■ **Consignes**:
- 1) Ces affirmations concordent-elles avec le texte sur l'évaluation de la formation ? (a) Les entreprises sont le principal financeur de la formation professionnelle continue. (b) Le ROI de la formation a été popularisé par Donald L. Kirkpatrick. (c) Le ROE repose sur les attentes des clients de la formation. Répondez à chacune par oui ou non, avec les mots décisifs du texte cités tels quels.
- 2) D'après le texte sur l'évaluation de la formation, quelle part du PIB la dépense nationale pour la formation représente-t-elle ?
- 3) Reprenez le texte sur l'évaluation de la formation là où il s'arrête et poursuivez-le.

■ **Texte proposé**:
------

Toutes les semaines je rencontre des responsables de formation de grands groupes et presque à chaque fois ils me disent qu'ils aimeraient pouvoir montrer à leur direction générale le « retour sur investissement » de leurs actions de formation.
On l'a vu dans un précédent article, la dépense nationale pour la formation professionnelle continue, l’apprentissage s’élève à 31,6 milliards d’euros et les entreprises demeurent le principal financeur (45,2 % de la dépense globale) devant les régions (14,2 %) et l’État (11,8 %). Dans ce contexte, il est légitime de s’interroger sur le rapport qualité prix de cette dépense qui représente 1,5% du PIB. Mais comment rendre des comptes au commanditaire de la formation ? Comment évaluer sa performance ? Deux méthodes s’opposent.
Le ROI pour plaire aux financiers
Le ROI de la formation (« Return On Investment » ou Retour sur Investissement), a été popularisé par Jack Phillips dans les années 90. Ce ratio financier sous-entend une conception quantitative de la formation. Les changements induits par la formation doivent avoir des retombées financières, sinon elle n’a pas lieu d’être. Le ROI est une réponse à ce raisonnement : « pour un euro investi dans la formation, nous en gagnons X ». Pour être exact, le calcul des coûts doit être effectué avec minutie, il s’agira de s’équiper d’outils de reporting. Cette méthode d’évaluation a le mérite de plaire aux dirigeants, aux commanditaires de la formation. Mais elle fait peser une pression de plus en plus forte sur les épaules des responsables de formation.
Par ailleurs, s'il est facile pour un directeur commercial de prouver le retour sur investissement de ses actions ("les ventes ont progressé de X% en 2018"), il est beaucoup plus difficile de prouver le succès d'une formation en terme financier.
Outre la complexité de son calcul, cet indicateur peut être perçu comme émanant d’une vision défensive et limitée de la fonction formation. Au lieu d’associer le commanditaire à un projet commun pour changer et améliorer l’entreprise, elle cantonnerait l’organisme formateur à un intermédiaire devant justifier ses profits.
Le ROE pour un partenariat formateur/commanditaire
En 1959, Donald L. Kirkpatrick présentait son modèle d’évaluation des résultats de la formation dans une série d’articles de la revue Training and Development. Un demi-siècle plus tard, son fils James D. Kirkpatrick et sa belle-fille Wendy Kayser Kirkpatrick publient, dans la même revue, une méthode d’évaluation basée sur les attentes des clients de la formation, le ROE (« Return on Expectation », « Retour sur les attentes »).

------

■ **Données fournies**:
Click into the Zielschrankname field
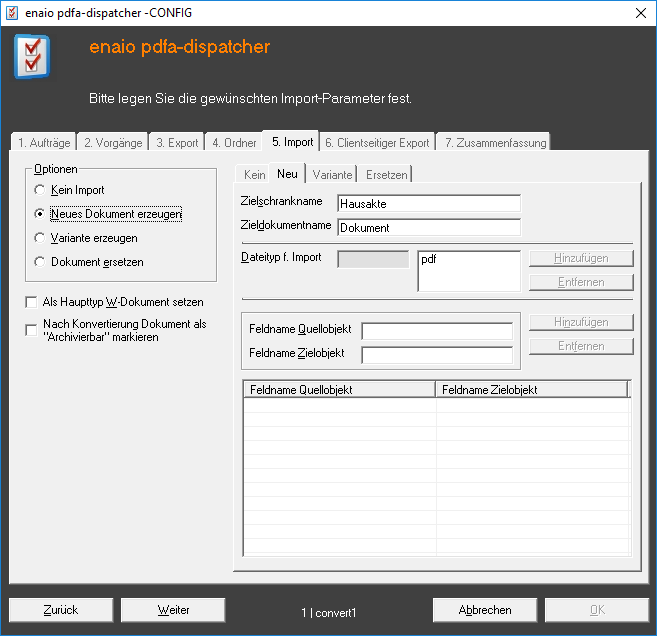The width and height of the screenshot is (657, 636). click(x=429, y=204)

------

■ **Réponses**:
- 1)
(a) Oui : « les entreprises demeurent le principal financeur (45,2 % de la dépense globale) ».
(b) Non : « popularisé par Jack Phillips dans les années 90 ».
(c) Oui : « une méthode d’évaluation basée sur les attentes des clients de la formation ».

- 2) 1,5% du PIB.

- 3)
La méthode ROE présente la particularité de se dérouler avant même le début de la formation. En effet, l’essentiel est de définir des objectifs d’évaluation clairs, précis, mesurables et réalistes à partir des attentes floues et implicites des clients de la formation. Pour cela, le responsable de formation doit préparer son évaluation au moment de la conception et du choix de sa formation :
L’originalité de la méthode est de partir des résultats organisationnels pour définir des modifications de comportements attendues puis des objectifs d’apprentissage et enfin atteindre la satisfaction.
Les sept étapes de la méthode ROI :
Un exemple concret :
Prenons l’exemple d’une formation à la gestion d’appels téléphoniques. L‘objectif de l’entreprise est que le temps de traitement moyen d’un appel diminue. Si tel est le cas, la formation influencera, à moyen terme, les coûts de l’organisation liés à la gestion des appels, la principale attente des clients. Cet impact pourra être vérifié quelques mois plus tard. A court terme, un indicateur de réussite est la diminution de la durée de traitement moyen d’un appel.
L’étape suivante consiste à définir les nouveaux comportements qui devront être adoptés par les personnes formées. Dans notre exemple, les personnes formées devront oublier leur ancienne manière de faire et prendre l’habitude de poser au client les questions permettant de définir précisément sa demande. Arrivé à cette étape, on peut commencer à concevoir la formation : établir la liste des objectifs d’apprentissage, rédiger un contenu, penser à des exercices, sélectionner une méthode d’enseignement, etc. L’étape suivante est de contrôler et ajuster la formation en fonction des indicateurs de court terme.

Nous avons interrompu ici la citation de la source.